Materials and Methods. The study included 91 patients who underwent heart surgery under CPB. The patients were randomized into 3 groups: group 1 comprised 30 patients (control); group 2 consisted of 33 patients with an isolated supply of nitric oxide (40 ppm) to the extracorporeal circuit; group 3 included 28 patients with a combined supply of nitric oxide (40 ppm) and hydrogen (1.2 ppm) into the extracorporeal circuit. The intensity of lipid peroxidation processes was studied by the content of diene conjugates (DC), triene conjugates (TC), Schiff bases (SB) in blood plasma; erythrocyte aggregation was also examined. The studies were carried out at the following stages: stage 1 (initial) — after induction of anesthesia; stage 2 — before CPB; stage 3 — 5 min after CPB initiation; stage 4 — at the 30th minute of CPB; stage 5 — at the 60th minute of CPB; stage 6 — at the 90th minute of CPB; stage 7 — at CPB termination; stage 8 — at the end of the operation.

Results.
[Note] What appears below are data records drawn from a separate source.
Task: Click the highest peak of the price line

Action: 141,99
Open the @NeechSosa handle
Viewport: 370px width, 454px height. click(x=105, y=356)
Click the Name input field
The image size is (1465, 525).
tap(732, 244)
The content of DC increased statistically significantly at the 90th minute of CPB to 1.093±0.573 rel. units (M±SD) in patients of group 1; to 0.322±0.047 rel. units in group 2; to 0.287±0.003 rel. units in group 3, while the DC content was statistically significantly lower in patients of groups 2 and 3 compared to group 1. A statistically significant increase in the content of TC compared to the initial value was observed at the 90th minute of CPB in group 1 (up to 0.334±0.114 rel. units), while the content of TC was statistically significantly lower in patients of groups 2 and 3. A statistically significant growth in the content of SB occurred at the 90th minute of CPB in patients of group 1 up to 33.324±15.640 rel. units. This indicator was statistically significantly lower in groups 2 and 3 relative to the patients of group 1. The dynamics of erythrocyte aggregation in patients of group 1 showed statistically significant growth of this indicator from the start of CPB to the end of the operation (from 44.8±1.4 to 73.1±2.2%). The statistically significant difference from the indicator at the beginning of the operation started at the 30th minute of CPB and lasted until the end of the operation. In patients of group 2, it decreased statistically significantly during CPB (from 56.5±2.3% before the CPB initiation to 47.4±1.2% at the CPB termination); in patients of group 3, it was decreasing from the 60th minute of CPB to the end of the operation and was statistically significantly lower than in patients of both groups 1 and 2. No postoperative complications were noted (acute heart failure, acute respiratory failure, multiple organ failure) in patients of groups 2 and 3. A statistically significant decrease in both the duration of mechanical ventilation and stay in the intensive care unit was registered in group 3 compared to group 2.

Conclusion. The combined use of gaseous nitric oxide and hydrogen during CPB allowed a statistically significant decrease in the level of activation of lipid peroxidation and erythrocyte aggregation, which ensured a higher level of organ protection during cardiac surgery, faster activation of patients, and a shorter stay in the intensive care unit.